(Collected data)
◇ ◇ ◇ ◇
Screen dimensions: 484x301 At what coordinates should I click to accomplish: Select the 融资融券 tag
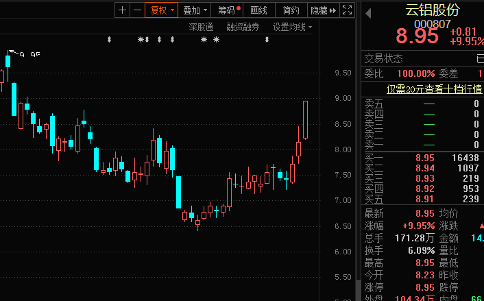[x=243, y=27]
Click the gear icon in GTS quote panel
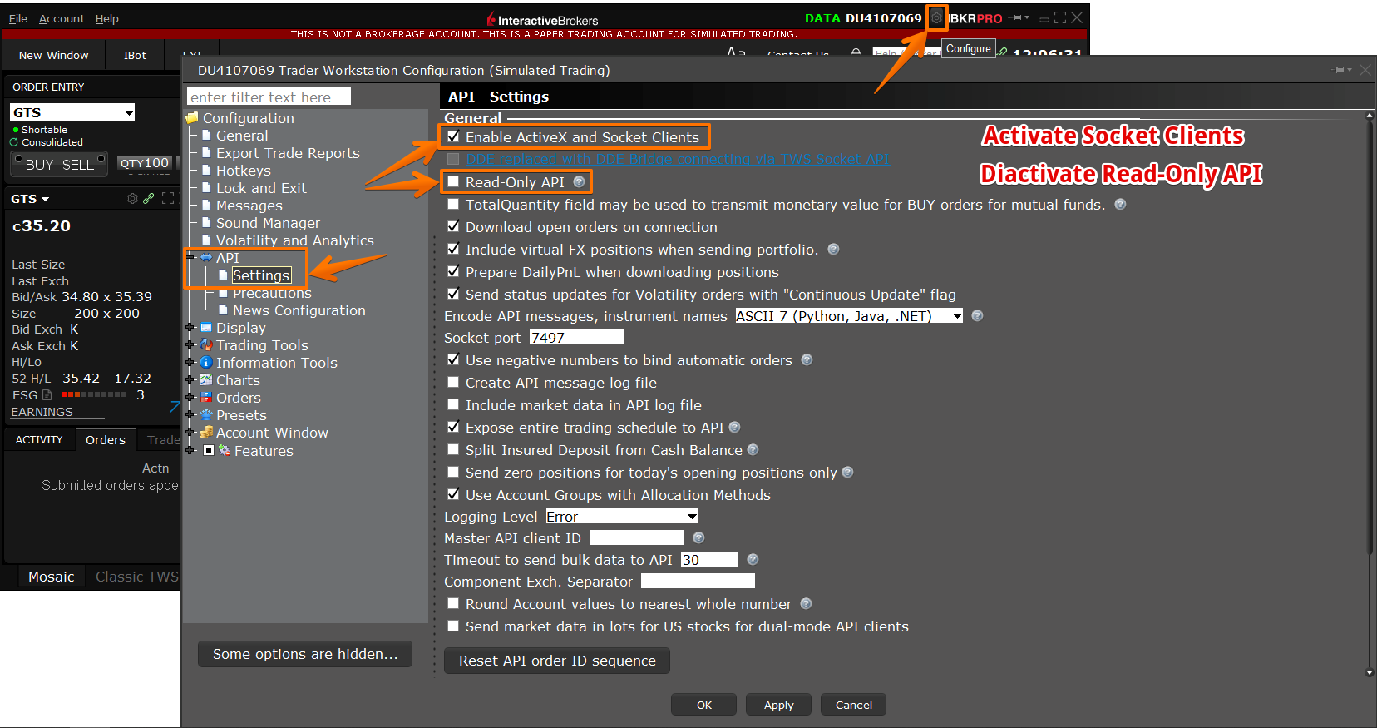The image size is (1377, 728). pos(132,198)
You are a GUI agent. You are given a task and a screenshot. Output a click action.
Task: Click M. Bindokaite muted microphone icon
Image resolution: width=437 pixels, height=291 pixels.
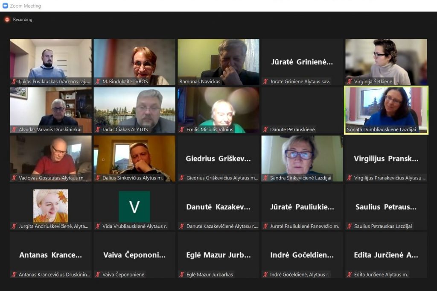coord(98,82)
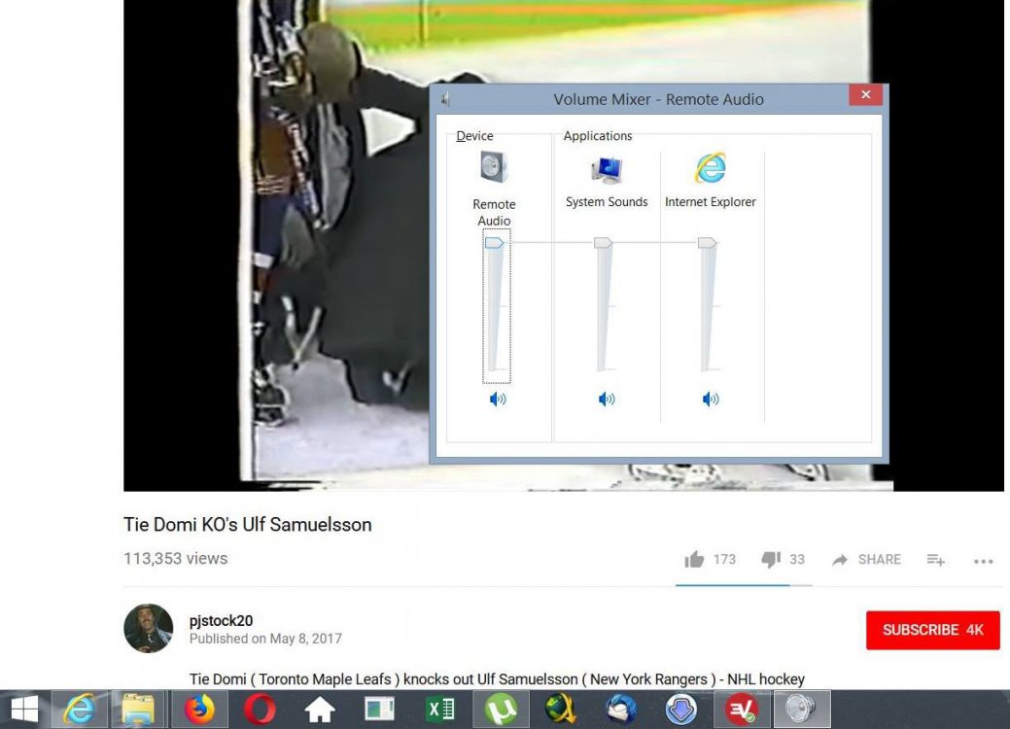
Task: Mute Internet Explorer audio
Action: click(711, 399)
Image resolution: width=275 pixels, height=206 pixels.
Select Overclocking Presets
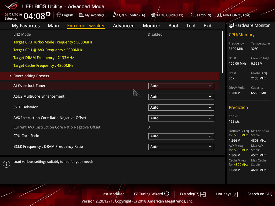31,76

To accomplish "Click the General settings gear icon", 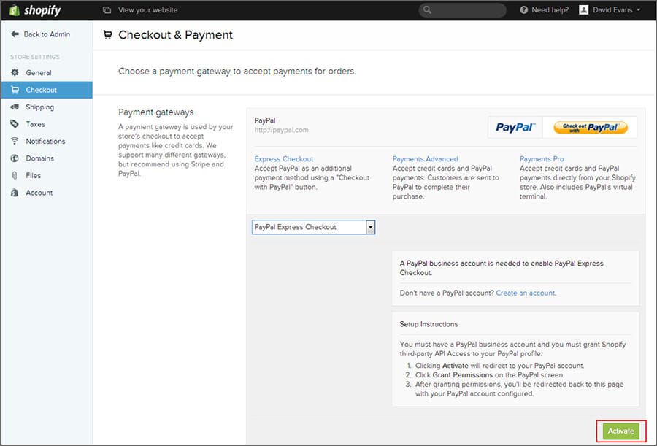I will tap(15, 73).
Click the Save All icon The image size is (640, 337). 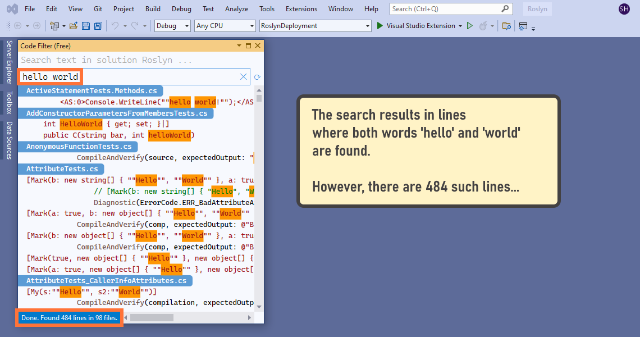point(98,26)
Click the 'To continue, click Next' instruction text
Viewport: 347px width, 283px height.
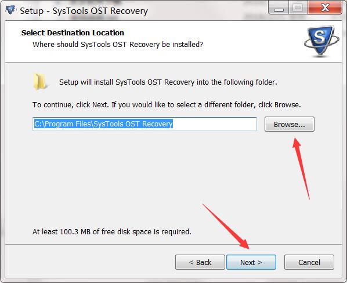(167, 104)
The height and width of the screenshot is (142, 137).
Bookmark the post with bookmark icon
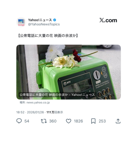point(93,121)
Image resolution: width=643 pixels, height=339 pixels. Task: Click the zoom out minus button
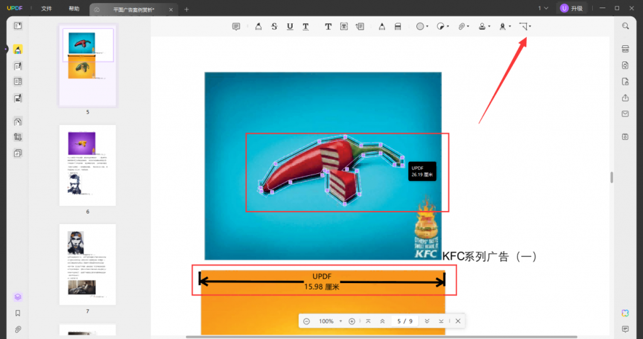point(306,321)
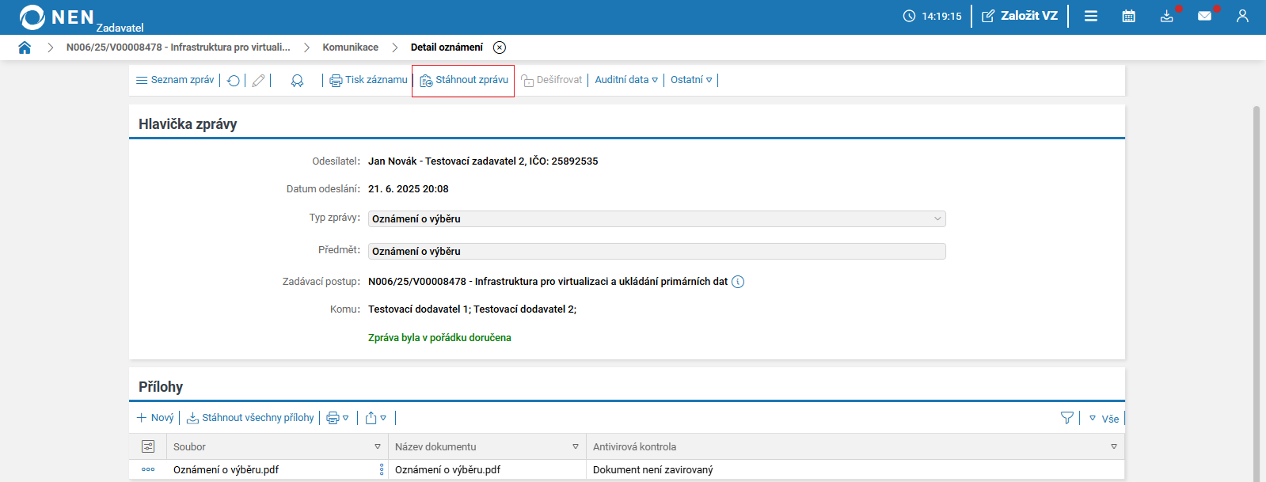The image size is (1266, 482).
Task: Navigate to Komunikace breadcrumb
Action: pyautogui.click(x=350, y=47)
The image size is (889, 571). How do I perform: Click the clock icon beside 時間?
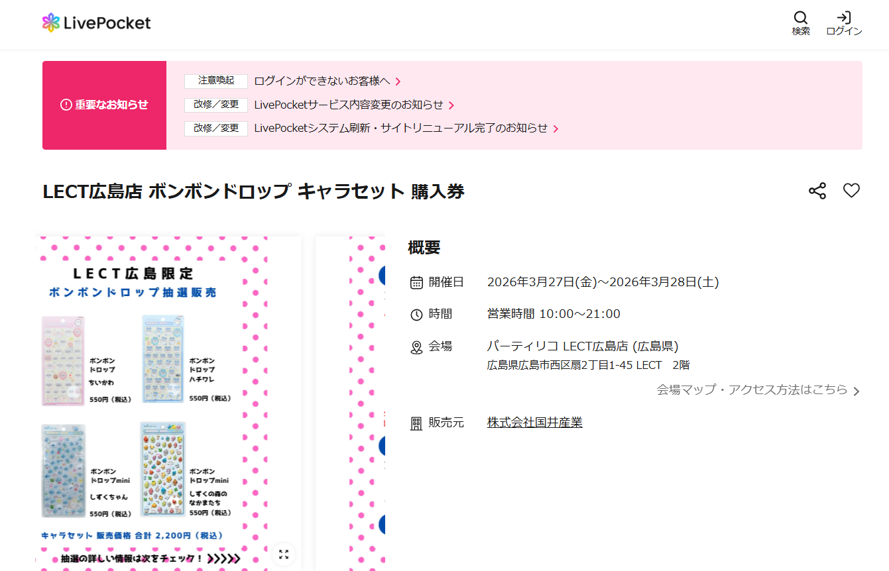(x=416, y=313)
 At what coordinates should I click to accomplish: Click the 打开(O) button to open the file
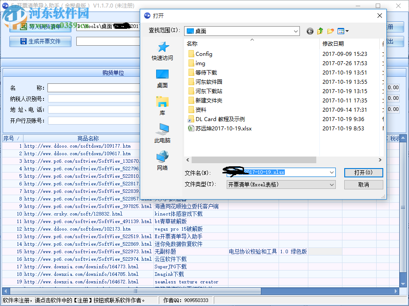363,173

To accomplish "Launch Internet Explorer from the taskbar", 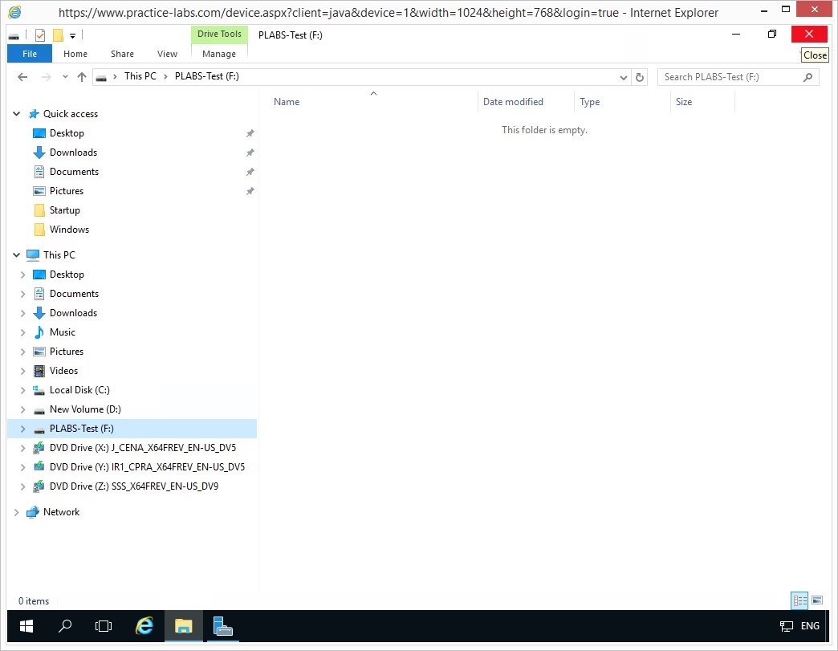I will (144, 626).
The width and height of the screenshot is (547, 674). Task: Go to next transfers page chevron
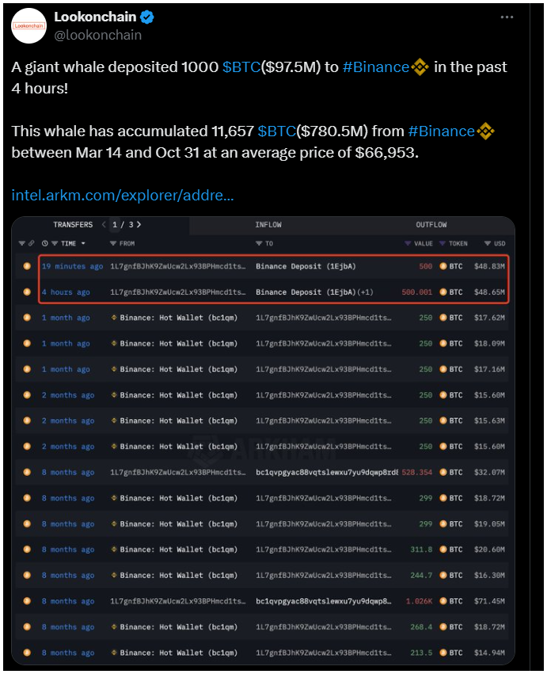point(139,224)
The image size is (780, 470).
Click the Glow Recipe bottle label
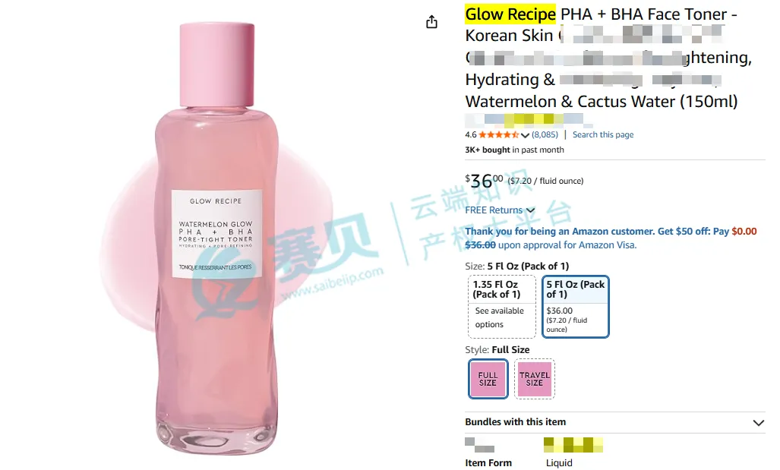point(217,234)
◇ ◇ ◇ ◇
Your instructions: For this exercise, copy each line of the data above exactly, from the first through the line containing "You are a GUI", and drop the pictures.

Answer to this task:
Screen dimensions: 484x301 At what coordinates should I click to accomplish: Select the 融资融券 tag
[x=243, y=27]
Click the gear icon in GTS quote panel
The image size is (1377, 728). pos(132,198)
You are a GUI agent. You are given a task and a screenshot. Output a click action.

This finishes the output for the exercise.